RECORDS SHOWN:
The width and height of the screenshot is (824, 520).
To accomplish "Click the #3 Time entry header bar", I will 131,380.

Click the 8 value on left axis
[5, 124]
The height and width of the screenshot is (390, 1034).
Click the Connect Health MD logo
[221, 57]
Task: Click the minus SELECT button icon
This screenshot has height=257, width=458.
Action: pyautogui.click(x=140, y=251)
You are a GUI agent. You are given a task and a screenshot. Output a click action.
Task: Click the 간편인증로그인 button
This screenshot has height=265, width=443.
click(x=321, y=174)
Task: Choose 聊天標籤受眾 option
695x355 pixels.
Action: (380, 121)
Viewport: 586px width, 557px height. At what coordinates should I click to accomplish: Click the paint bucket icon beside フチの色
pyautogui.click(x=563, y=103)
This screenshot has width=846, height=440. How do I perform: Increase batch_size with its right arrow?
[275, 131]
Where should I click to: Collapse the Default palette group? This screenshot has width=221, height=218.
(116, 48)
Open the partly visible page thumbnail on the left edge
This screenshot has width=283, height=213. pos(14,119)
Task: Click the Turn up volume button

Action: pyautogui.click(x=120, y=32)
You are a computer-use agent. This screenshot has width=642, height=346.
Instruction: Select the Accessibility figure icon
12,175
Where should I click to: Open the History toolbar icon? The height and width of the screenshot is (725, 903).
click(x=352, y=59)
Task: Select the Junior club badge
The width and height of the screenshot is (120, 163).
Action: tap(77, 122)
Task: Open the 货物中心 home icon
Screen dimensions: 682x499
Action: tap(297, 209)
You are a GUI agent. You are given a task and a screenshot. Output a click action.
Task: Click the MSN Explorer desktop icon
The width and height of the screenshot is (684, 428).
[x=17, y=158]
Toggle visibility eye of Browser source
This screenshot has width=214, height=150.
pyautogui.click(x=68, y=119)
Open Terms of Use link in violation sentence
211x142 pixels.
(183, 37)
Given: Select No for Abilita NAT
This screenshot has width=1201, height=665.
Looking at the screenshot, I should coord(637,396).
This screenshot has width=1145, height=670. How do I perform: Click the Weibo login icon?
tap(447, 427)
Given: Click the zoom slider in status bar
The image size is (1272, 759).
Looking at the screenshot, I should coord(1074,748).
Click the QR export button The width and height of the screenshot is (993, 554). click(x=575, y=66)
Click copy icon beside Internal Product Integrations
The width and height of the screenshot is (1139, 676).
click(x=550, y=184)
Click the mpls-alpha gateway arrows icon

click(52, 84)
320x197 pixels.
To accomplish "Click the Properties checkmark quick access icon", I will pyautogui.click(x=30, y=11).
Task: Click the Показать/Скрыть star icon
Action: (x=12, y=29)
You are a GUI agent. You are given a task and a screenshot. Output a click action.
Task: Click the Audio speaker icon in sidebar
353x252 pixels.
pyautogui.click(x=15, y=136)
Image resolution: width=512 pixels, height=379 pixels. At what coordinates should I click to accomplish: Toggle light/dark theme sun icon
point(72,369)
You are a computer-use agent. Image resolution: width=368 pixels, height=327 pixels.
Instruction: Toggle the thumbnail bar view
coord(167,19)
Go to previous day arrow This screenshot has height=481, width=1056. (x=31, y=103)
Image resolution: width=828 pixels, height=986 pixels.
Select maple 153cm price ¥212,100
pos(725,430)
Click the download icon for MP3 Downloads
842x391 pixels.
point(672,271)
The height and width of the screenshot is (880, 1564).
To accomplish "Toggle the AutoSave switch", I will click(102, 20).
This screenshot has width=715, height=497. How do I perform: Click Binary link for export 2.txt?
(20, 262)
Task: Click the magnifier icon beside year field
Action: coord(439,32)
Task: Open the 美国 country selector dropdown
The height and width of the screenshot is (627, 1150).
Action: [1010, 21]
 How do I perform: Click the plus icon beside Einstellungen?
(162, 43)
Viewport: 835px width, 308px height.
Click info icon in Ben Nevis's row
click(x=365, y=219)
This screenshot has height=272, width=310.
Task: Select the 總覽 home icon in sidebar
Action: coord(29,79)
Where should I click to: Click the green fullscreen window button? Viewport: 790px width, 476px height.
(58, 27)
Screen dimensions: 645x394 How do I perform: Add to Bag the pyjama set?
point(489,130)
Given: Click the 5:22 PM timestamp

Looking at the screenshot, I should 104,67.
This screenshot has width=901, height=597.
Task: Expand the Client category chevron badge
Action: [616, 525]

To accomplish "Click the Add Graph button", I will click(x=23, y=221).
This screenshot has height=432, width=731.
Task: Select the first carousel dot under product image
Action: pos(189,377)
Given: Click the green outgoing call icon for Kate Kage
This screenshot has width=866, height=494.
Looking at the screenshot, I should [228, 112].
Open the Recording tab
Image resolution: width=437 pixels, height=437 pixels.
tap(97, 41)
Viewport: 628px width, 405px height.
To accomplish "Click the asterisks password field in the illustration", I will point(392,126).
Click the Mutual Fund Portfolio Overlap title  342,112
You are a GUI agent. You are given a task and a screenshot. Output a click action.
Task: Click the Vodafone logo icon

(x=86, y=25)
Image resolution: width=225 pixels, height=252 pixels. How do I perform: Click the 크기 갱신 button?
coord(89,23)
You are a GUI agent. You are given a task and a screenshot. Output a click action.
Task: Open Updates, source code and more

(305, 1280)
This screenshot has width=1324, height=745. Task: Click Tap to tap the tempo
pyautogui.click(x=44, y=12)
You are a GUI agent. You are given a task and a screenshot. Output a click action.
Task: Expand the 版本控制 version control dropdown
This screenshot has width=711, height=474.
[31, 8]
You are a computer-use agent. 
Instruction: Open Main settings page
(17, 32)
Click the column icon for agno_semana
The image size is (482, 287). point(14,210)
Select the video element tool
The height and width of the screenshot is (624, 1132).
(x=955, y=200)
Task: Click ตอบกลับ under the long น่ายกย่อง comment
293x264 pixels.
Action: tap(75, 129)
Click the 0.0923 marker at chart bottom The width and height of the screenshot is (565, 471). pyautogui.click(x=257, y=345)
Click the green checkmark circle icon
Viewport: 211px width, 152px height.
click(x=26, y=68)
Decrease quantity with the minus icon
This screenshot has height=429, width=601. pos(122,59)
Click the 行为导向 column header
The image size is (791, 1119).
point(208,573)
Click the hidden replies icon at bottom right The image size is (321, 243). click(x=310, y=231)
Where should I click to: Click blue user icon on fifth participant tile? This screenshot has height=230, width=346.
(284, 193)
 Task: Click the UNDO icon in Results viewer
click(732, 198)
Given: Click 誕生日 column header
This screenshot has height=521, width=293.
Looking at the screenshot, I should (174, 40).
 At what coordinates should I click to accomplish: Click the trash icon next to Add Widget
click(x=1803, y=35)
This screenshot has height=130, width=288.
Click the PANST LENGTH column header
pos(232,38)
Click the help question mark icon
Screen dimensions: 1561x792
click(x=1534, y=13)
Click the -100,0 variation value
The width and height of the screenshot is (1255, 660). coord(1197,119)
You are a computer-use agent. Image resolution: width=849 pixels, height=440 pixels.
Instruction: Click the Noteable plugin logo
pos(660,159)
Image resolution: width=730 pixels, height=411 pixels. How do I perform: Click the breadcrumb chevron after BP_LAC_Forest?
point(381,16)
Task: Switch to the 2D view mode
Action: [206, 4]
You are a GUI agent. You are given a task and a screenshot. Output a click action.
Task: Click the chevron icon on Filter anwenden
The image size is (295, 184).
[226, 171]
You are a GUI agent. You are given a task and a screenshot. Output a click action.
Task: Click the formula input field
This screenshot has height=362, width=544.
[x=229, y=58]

TASK GOAL:
Reproduce every one of the entries above, line for line, with no changes.

FINAL ANSWER:
The width and height of the screenshot is (824, 520).
To accomplish "Click the #3 Time entry header bar", I will 131,380.

Click the 8 value on left axis
[5, 124]
The height and width of the screenshot is (390, 1034).
Click the Connect Health MD logo
[221, 57]
Task: Click the minus SELECT button icon
This screenshot has height=257, width=458.
Action: pyautogui.click(x=140, y=251)
You are a GUI agent. You are given a task and a screenshot. Output a click action.
Task: Click the 간편인증로그인 button
This screenshot has height=265, width=443.
click(x=321, y=174)
Task: Choose 聊天標籤受眾 option
695x355 pixels.
Action: (380, 121)
Viewport: 586px width, 557px height. At what coordinates should I click to accomplish: Click the paint bucket icon beside フチの色
pyautogui.click(x=563, y=103)
This screenshot has width=846, height=440. How do I perform: Increase batch_size with its right arrow?
[275, 131]
Where should I click to: Collapse the Default palette group? This screenshot has width=221, height=218.
(116, 48)
Open the partly visible page thumbnail on the left edge
This screenshot has width=283, height=213. pos(14,119)
Task: Click the Turn up volume button

Action: pyautogui.click(x=120, y=32)
You are a computer-use agent. This screenshot has width=642, height=346.
Instruction: Select the Accessibility figure icon
12,175
Where should I click to: Open the History toolbar icon? The height and width of the screenshot is (725, 903).
click(x=352, y=59)
Task: Select the Junior club badge
The width and height of the screenshot is (120, 163).
Action: tap(77, 122)
Task: Open the 货物中心 home icon
Screen dimensions: 682x499
Action: tap(297, 209)
You are a GUI agent. You are given a task and a screenshot. Output a click action.
Task: Click the MSN Explorer desktop icon
The width and height of the screenshot is (684, 428).
[x=17, y=158]
Toggle visibility eye of Browser source
This screenshot has width=214, height=150.
pyautogui.click(x=68, y=119)
Open Terms of Use link in violation sentence
211x142 pixels.
(183, 37)
Given: Select No for Abilita NAT
This screenshot has width=1201, height=665.
Looking at the screenshot, I should coord(637,396).
This screenshot has width=1145, height=670. How do I perform: Click the Weibo login icon?
tap(447, 427)
Given: Click the zoom slider in status bar
The image size is (1272, 759).
Looking at the screenshot, I should coord(1074,748).
Click the QR export button The width and height of the screenshot is (993, 554). click(x=575, y=66)
Click copy icon beside Internal Product Integrations
The width and height of the screenshot is (1139, 676).
click(x=550, y=184)
Click the mpls-alpha gateway arrows icon

click(52, 84)
320x197 pixels.
To accomplish "Click the Properties checkmark quick access icon", I will pyautogui.click(x=30, y=11).
Task: Click the Показать/Скрыть star icon
Action: (x=12, y=29)
You are a GUI agent. You are given a task and a screenshot. Output a click action.
Task: Click the Audio speaker icon in sidebar
353x252 pixels.
pyautogui.click(x=15, y=136)
Image resolution: width=512 pixels, height=379 pixels. At what coordinates should I click to accomplish: Toggle light/dark theme sun icon
point(72,369)
You are a computer-use agent. Image resolution: width=368 pixels, height=327 pixels.
Instruction: Toggle the thumbnail bar view
coord(167,19)
Go to previous day arrow This screenshot has height=481, width=1056. (x=31, y=103)
Image resolution: width=828 pixels, height=986 pixels.
Select maple 153cm price ¥212,100
pos(725,430)
Click the download icon for MP3 Downloads
842x391 pixels.
point(672,271)
The height and width of the screenshot is (880, 1564).
To accomplish "Toggle the AutoSave switch", I will click(102, 20).
This screenshot has width=715, height=497. How do I perform: Click Binary link for export 2.txt?
(20, 262)
Task: Click the magnifier icon beside year field
Action: coord(439,32)
Task: Open the 美国 country selector dropdown
The height and width of the screenshot is (627, 1150).
Action: [1010, 21]
 How do I perform: Click the plus icon beside Einstellungen?
(162, 43)
Viewport: 835px width, 308px height.
Click info icon in Ben Nevis's row
click(x=365, y=219)
This screenshot has height=272, width=310.
Task: Select the 總覽 home icon in sidebar
Action: coord(29,79)
Where should I click to: Click the green fullscreen window button? Viewport: 790px width, 476px height.
(58, 27)
Screen dimensions: 645x394 How do I perform: Add to Bag the pyjama set?
point(489,130)
Given: Click the 5:22 PM timestamp

Looking at the screenshot, I should 104,67.
This screenshot has width=901, height=597.
Task: Expand the Client category chevron badge
Action: [616, 525]

To accomplish "Click the Add Graph button", I will click(x=23, y=221).
This screenshot has height=432, width=731.
Task: Select the first carousel dot under product image
Action: pos(189,377)
Given: Click the green outgoing call icon for Kate Kage
This screenshot has width=866, height=494.
Looking at the screenshot, I should [228, 112].
Open the Recording tab
Image resolution: width=437 pixels, height=437 pixels.
tap(97, 41)
Viewport: 628px width, 405px height.
To accomplish "Click the asterisks password field in the illustration", I will point(392,126).
Click the Mutual Fund Portfolio Overlap title  342,112
You are a GUI agent. You are given a task and a screenshot. Output a click action.
Task: Click the Vodafone logo icon

(x=86, y=25)
Image resolution: width=225 pixels, height=252 pixels. How do I perform: Click the 크기 갱신 button?
coord(89,23)
You are a GUI agent. You are given a task and a screenshot. Output a click action.
Task: Open Updates, source code and more

(305, 1280)
This screenshot has width=1324, height=745. Task: Click Tap to tap the tempo
pyautogui.click(x=44, y=12)
You are a GUI agent. You are given a task and a screenshot. Output a click action.
Task: Expand the 版本控制 version control dropdown
This screenshot has width=711, height=474.
[31, 8]
You are a computer-use agent. 
Instruction: Open Main settings page
(17, 32)
Click the column icon for agno_semana
The image size is (482, 287). point(14,210)
Select the video element tool
The height and width of the screenshot is (624, 1132).
(x=955, y=200)
Task: Click ตอบกลับ under the long น่ายกย่อง comment
293x264 pixels.
Action: tap(75, 129)
Click the 0.0923 marker at chart bottom The width and height of the screenshot is (565, 471). pyautogui.click(x=257, y=345)
Click the green checkmark circle icon
Viewport: 211px width, 152px height.
click(x=26, y=68)
Decrease quantity with the minus icon
This screenshot has height=429, width=601. pos(122,59)
Click the 行为导向 column header
The image size is (791, 1119).
point(208,573)
Click the hidden replies icon at bottom right The image size is (321, 243). click(x=310, y=231)
Where should I click to: Click blue user icon on fifth participant tile? This screenshot has height=230, width=346.
(284, 193)
 Task: Click the UNDO icon in Results viewer
click(732, 198)
Given: Click 誕生日 column header
This screenshot has height=521, width=293.
Looking at the screenshot, I should (174, 40).
 At what coordinates should I click to accomplish: Click the trash icon next to Add Widget
click(x=1803, y=35)
This screenshot has height=130, width=288.
Click the PANST LENGTH column header
pos(232,38)
Click the help question mark icon
Screen dimensions: 1561x792
click(x=1534, y=13)
Click the -100,0 variation value
The width and height of the screenshot is (1255, 660). coord(1197,119)
You are a computer-use agent. Image resolution: width=849 pixels, height=440 pixels.
Instruction: Click the Noteable plugin logo
pos(660,159)
Image resolution: width=730 pixels, height=411 pixels. How do I perform: Click the breadcrumb chevron after BP_LAC_Forest?
point(381,16)
Task: Switch to the 2D view mode
Action: [206, 4]
You are a GUI agent. You are given a task and a screenshot. Output a click action.
Task: Click the chevron icon on Filter anwenden
The image size is (295, 184).
[226, 171]
You are a GUI agent. You are given a task and a screenshot. Output a click action.
Task: Click the formula input field
This screenshot has height=362, width=544.
[x=229, y=58]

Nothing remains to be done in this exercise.